The international Human Genome Project in 2000 produced the first working draft of a genome sequence from one person’s genome – a genetic blueprint for a human being. That sequence was annotated over the years and became the primary guide for understanding new genomic data. It also propelled the field of genomic medicine. The current reference sequence, however, remains incomplete and misses the diversity and genetic variation among human populations.
As part of a new Human Genome Reference Program, the National Human Genome Research Institute will fund two, multi-site centers. Grants totaling about $29.5 million over the next five years, pending availability of funds, will support advances in DNA sequencing as well as new mapping and computational methods.
Researchers at the University of Washington School of Medicine will join this international effort. The Human Reference Genome Sequencing Center will be headed by principal investigator David Haussler at University of California, Santa Cruz.
The UW team will be led by Evan Eichler, professor of genome science and a Howard Hughes Medical Institute investigator.
Eichler’s group is known for work on structural variation in the human genome and on genomic instability, as well as for contributions to comparative DNA sequencing and autism genetics. His team will focus on more difficult genome regions that vary among individuals and will use advances in highly accurate long-read sequencing to characterize those areas.
“We finally have the technology and methods to go after the parts of the human genome that were beyond our reach 20 years ago,” said Eichler. “It’s an exciting time for human genetics with implications for improved variant discovery associated with disease.”
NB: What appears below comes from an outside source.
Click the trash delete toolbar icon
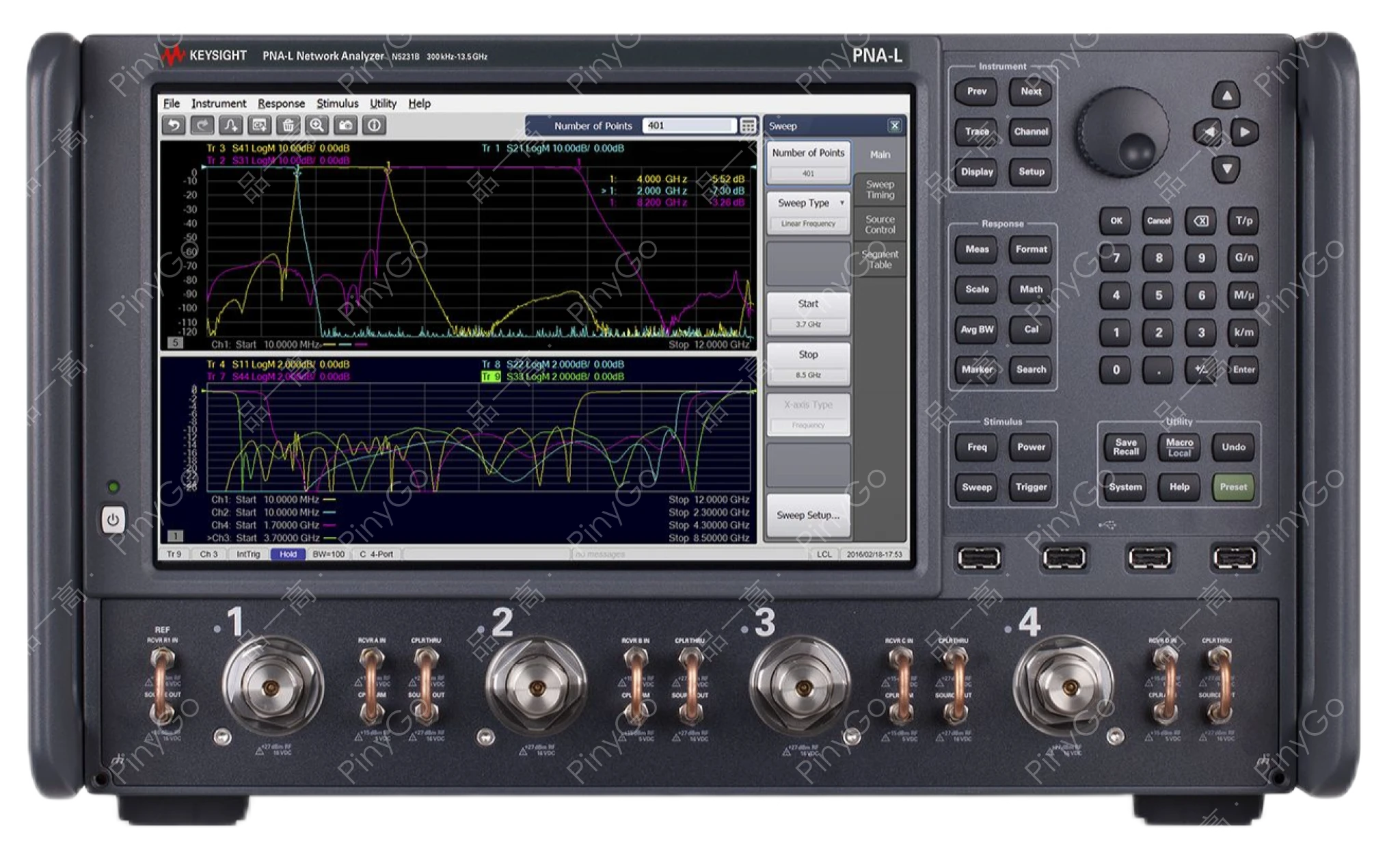The width and height of the screenshot is (1400, 861). [288, 125]
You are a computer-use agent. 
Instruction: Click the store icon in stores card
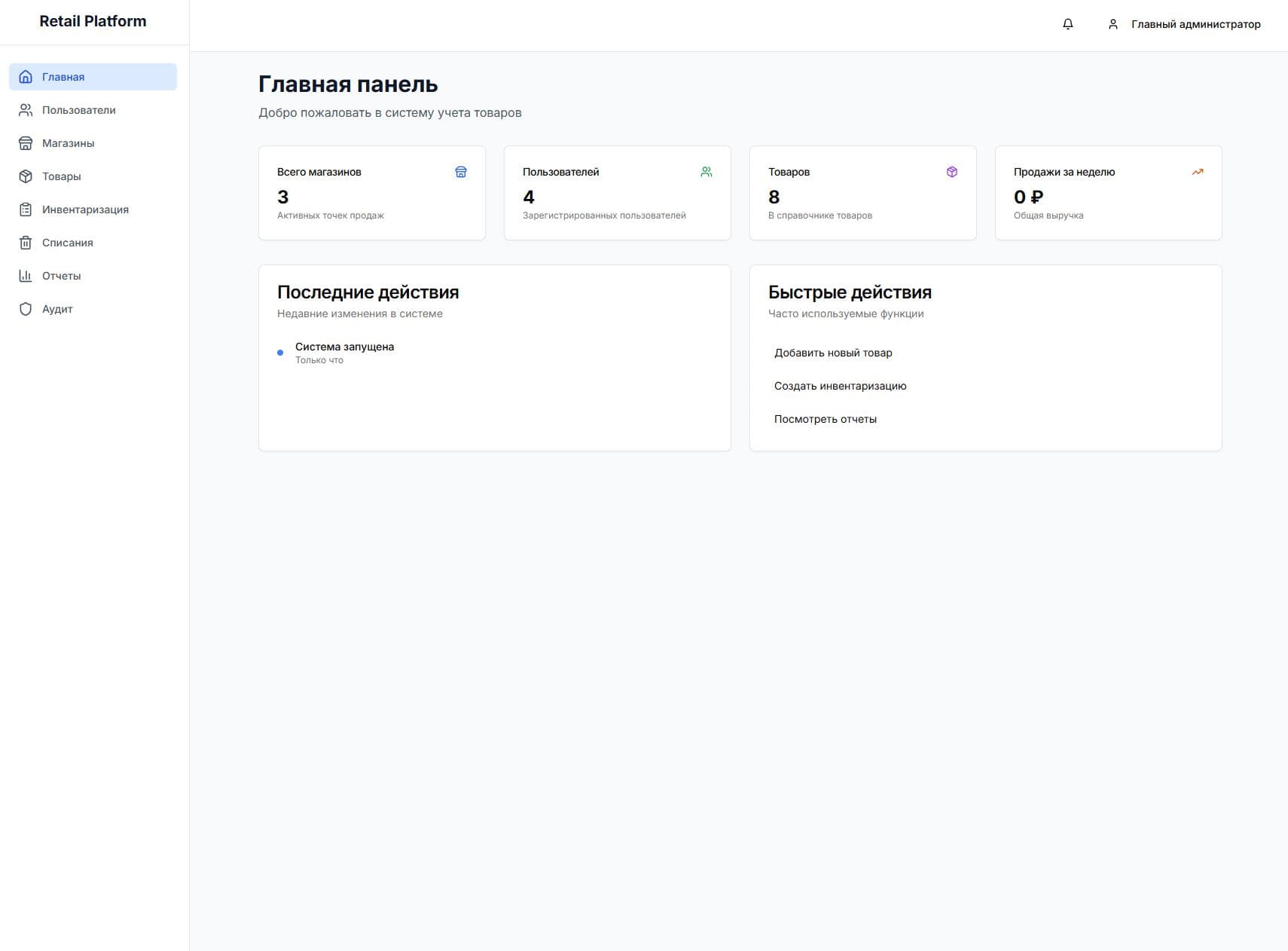coord(461,172)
Other lead investigators for the pangenome sequencing project include Ira Hall at Washington University in St. Louis and Erich Jarvis at Rockefeller University.
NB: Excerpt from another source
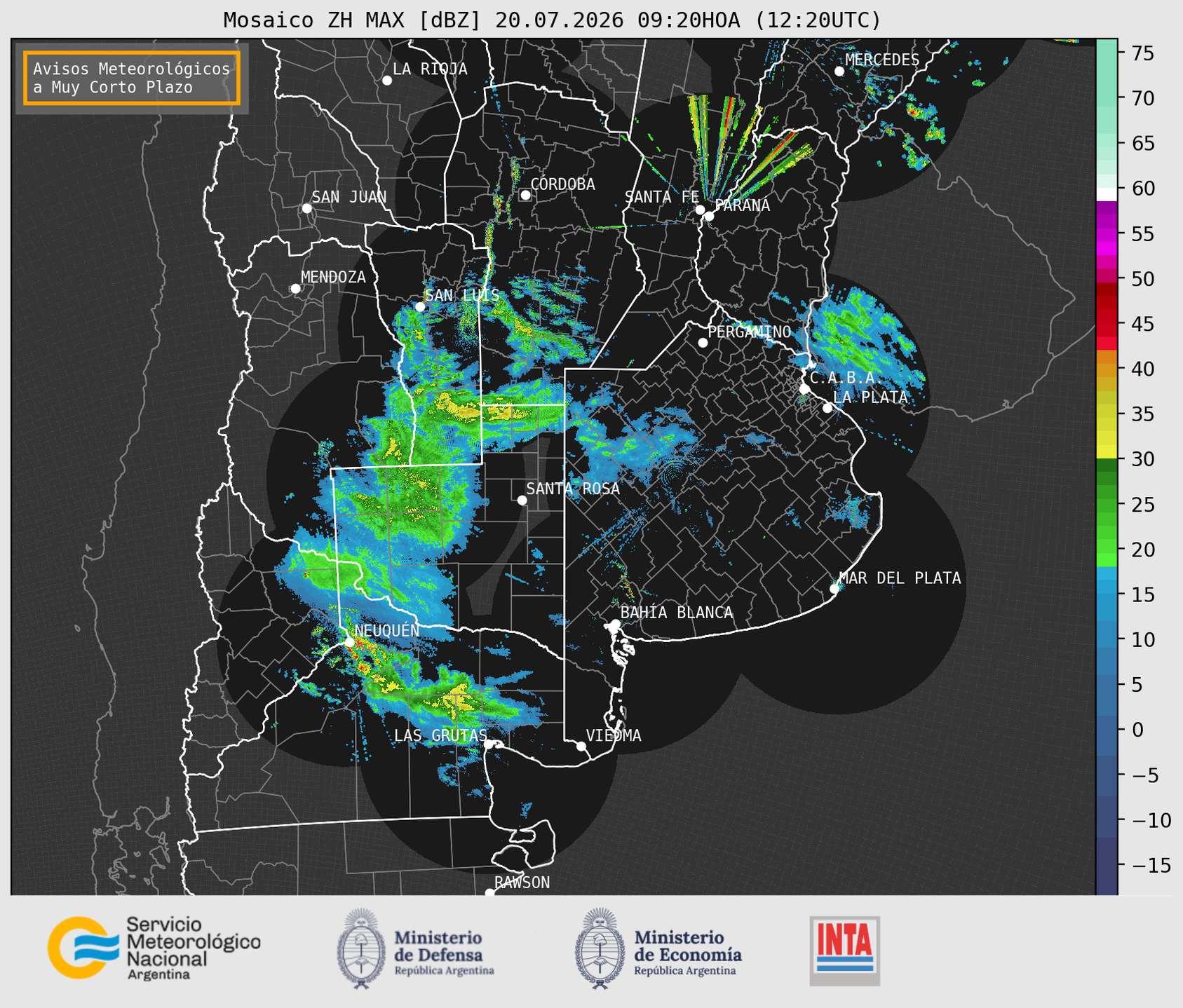Click the Bahía Blanca marker dot

[615, 624]
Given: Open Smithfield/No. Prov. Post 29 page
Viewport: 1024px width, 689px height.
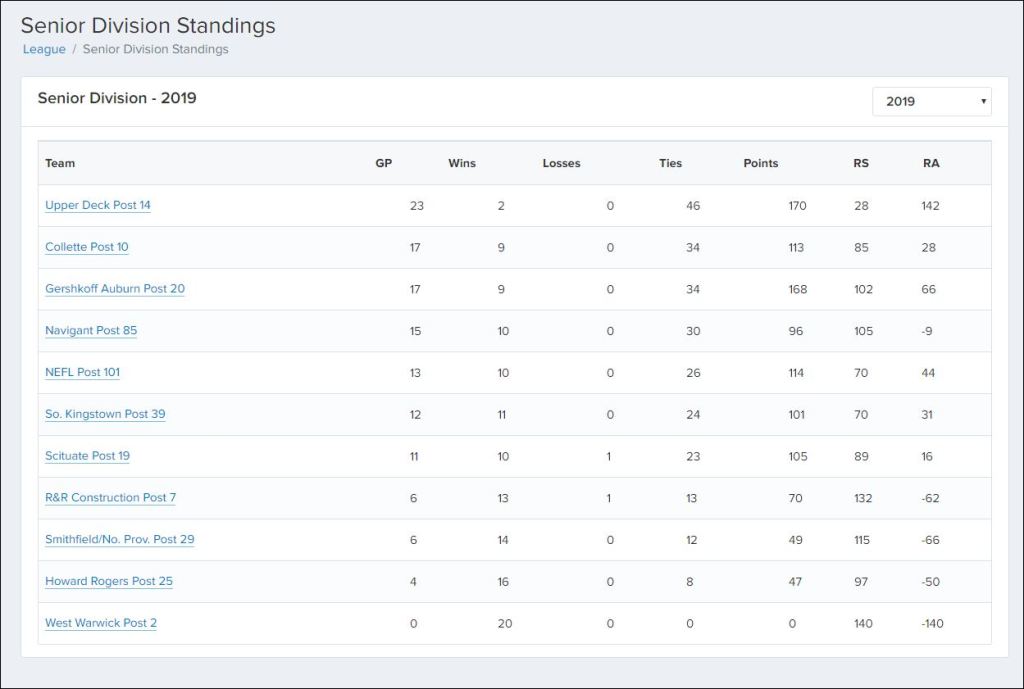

According to the NHGRI news announcement, almost all biomedical studies that use or analyze human genomic data rely on the established reference sequence of the human genome. For example, it has become the standard to follow in assembling genome sequences from other individuals. It is expected that higher quality reference sequences will better assist, for example, in pinpointing the genomic location of disease-related variants more exactly.
“It has grown more and more important to have a high-quality, highly usable human genome reference that represents the diversity of human populations,” said Adam Felsenfeld, program director, Division of Genome Sciences at the NHGRI. “The proposed improvements will serve the growing basic and clinical genomics research communities by helping them interpret both research and patient genome sequences.”
Over time, additional human genome sequences will be incorporated into the reference to enhance its usefulness for human DNA analysis.
The NHGRI has also awarded additional major funding to Washington University in St. Louis, UC Santa Cruz and the European Bioinformatics Institute to coordinate with the National Center for Biotechnology Information to form the WashU-UCSC-EBI Human Pangenome Reference Center. Together, the sequencing and the reference initiatives will carry out the Human Pangenome Project.
The second center will build the reference by weaving the collection of human genome sequences into a map of similarities and differences. This representation would be amenable to computational strategies for comparing new genome sequences to the reference map. The lead investigators for the Human Pangenome Reference Center include Ting Wang and Ira Hall at Washington University in St. Louis, Benedict Paten at UC Santa Cruz, and Paul Flicek at the European Bioinformatics Institute
Additional institutions and leading scientists in the Human Pangenome Project include, Richard Durbin at the University of Cambridge University in England, Karen Miga at UC Santa Cruz, Gene Myers at Max Planck Institute of Molecular Cell Biology and Genetics in Germany, Kersten Howe at the Wellcome Sanger Institute in England, Adam Phillippy at the NHGRI, Heng Li at the Broad Institute in Boston, Paolo Carnevali at the Chan Zuckerberg Initiative in Palo Alto, California, and several others.
The international group, the Genome Reference Consortium, which has developed and maintained the current human genome reference since the end of the Human Genome Project, will be essential to the new pangenome program.
Several DNA sequencing companies will support the project centers by bringing in technologies as contributing partners.